Exercise goal:
Determine the count of lines containing "tick" in the entries below and return only that figure.

Collected data entries:
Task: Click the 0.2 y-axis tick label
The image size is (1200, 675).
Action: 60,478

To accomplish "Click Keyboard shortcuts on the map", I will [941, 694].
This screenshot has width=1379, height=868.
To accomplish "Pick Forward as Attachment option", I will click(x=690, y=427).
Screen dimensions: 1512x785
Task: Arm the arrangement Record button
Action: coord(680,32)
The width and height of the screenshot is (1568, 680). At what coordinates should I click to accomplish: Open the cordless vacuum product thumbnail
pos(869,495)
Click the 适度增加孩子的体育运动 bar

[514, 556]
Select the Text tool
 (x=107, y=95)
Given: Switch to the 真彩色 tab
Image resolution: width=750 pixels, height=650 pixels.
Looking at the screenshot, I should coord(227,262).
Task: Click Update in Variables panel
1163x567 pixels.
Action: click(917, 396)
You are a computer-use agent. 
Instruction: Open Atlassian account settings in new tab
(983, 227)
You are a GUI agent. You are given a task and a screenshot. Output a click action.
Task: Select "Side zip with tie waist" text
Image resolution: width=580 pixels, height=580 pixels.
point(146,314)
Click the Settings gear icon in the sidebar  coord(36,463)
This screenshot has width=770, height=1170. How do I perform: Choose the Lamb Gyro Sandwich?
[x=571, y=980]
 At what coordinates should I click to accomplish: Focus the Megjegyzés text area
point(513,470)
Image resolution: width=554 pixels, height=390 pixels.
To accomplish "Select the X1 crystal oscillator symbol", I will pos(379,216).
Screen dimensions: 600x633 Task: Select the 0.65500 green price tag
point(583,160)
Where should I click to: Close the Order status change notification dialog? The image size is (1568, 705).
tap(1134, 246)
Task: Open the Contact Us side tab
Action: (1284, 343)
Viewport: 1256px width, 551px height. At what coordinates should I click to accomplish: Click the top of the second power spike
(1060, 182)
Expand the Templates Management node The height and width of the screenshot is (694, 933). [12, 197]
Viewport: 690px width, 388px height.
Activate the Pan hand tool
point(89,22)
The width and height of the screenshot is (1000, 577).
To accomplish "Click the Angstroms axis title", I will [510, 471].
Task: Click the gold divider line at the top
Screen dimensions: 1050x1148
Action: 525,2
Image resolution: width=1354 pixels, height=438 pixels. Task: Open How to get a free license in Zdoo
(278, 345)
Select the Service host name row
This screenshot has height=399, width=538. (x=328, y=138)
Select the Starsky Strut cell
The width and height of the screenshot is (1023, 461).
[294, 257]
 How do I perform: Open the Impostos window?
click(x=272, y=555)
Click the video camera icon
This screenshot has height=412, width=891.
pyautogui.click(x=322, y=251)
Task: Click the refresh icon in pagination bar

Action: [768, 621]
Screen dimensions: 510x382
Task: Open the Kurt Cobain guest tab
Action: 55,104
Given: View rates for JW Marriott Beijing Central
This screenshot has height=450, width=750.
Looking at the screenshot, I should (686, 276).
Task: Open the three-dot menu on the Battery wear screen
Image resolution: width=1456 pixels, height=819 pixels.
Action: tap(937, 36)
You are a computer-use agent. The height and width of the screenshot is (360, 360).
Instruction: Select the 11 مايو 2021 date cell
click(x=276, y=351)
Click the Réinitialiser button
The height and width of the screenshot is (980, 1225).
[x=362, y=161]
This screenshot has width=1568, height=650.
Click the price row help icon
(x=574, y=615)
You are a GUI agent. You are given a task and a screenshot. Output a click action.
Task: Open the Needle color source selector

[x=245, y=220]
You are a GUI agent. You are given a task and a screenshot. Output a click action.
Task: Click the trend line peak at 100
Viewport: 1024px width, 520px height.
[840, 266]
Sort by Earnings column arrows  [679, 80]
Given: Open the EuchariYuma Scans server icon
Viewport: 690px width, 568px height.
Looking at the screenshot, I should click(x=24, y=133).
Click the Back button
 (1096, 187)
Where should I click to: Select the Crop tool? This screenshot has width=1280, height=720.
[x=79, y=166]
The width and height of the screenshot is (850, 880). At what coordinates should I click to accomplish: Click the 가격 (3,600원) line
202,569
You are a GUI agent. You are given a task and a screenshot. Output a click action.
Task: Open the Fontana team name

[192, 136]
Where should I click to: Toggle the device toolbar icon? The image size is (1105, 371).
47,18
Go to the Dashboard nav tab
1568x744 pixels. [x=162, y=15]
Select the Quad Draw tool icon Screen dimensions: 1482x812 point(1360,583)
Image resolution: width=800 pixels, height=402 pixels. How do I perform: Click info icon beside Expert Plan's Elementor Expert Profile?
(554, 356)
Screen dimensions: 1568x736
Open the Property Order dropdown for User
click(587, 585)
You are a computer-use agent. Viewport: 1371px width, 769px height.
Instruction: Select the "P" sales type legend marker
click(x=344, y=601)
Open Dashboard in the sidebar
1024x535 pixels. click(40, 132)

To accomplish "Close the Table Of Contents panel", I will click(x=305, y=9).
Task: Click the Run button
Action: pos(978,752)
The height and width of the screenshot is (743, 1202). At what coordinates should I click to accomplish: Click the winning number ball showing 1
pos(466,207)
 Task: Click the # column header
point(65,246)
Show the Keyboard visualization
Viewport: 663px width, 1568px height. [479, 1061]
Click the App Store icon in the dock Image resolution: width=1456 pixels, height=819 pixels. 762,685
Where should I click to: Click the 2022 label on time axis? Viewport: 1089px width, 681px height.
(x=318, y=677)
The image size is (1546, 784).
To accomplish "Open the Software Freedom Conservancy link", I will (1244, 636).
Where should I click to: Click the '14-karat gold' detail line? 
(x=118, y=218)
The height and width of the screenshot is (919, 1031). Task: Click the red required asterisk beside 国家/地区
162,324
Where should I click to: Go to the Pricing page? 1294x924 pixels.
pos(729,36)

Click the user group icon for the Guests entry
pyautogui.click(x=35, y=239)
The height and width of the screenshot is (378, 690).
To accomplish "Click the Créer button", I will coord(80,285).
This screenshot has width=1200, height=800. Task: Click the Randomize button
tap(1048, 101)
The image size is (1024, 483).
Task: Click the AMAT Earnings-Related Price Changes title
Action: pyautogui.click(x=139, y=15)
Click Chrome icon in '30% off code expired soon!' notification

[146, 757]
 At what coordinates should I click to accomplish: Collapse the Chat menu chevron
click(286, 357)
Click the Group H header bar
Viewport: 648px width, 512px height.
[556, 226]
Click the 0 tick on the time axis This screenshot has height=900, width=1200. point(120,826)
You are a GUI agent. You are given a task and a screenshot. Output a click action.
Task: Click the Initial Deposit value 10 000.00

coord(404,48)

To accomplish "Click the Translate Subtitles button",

Your response:
2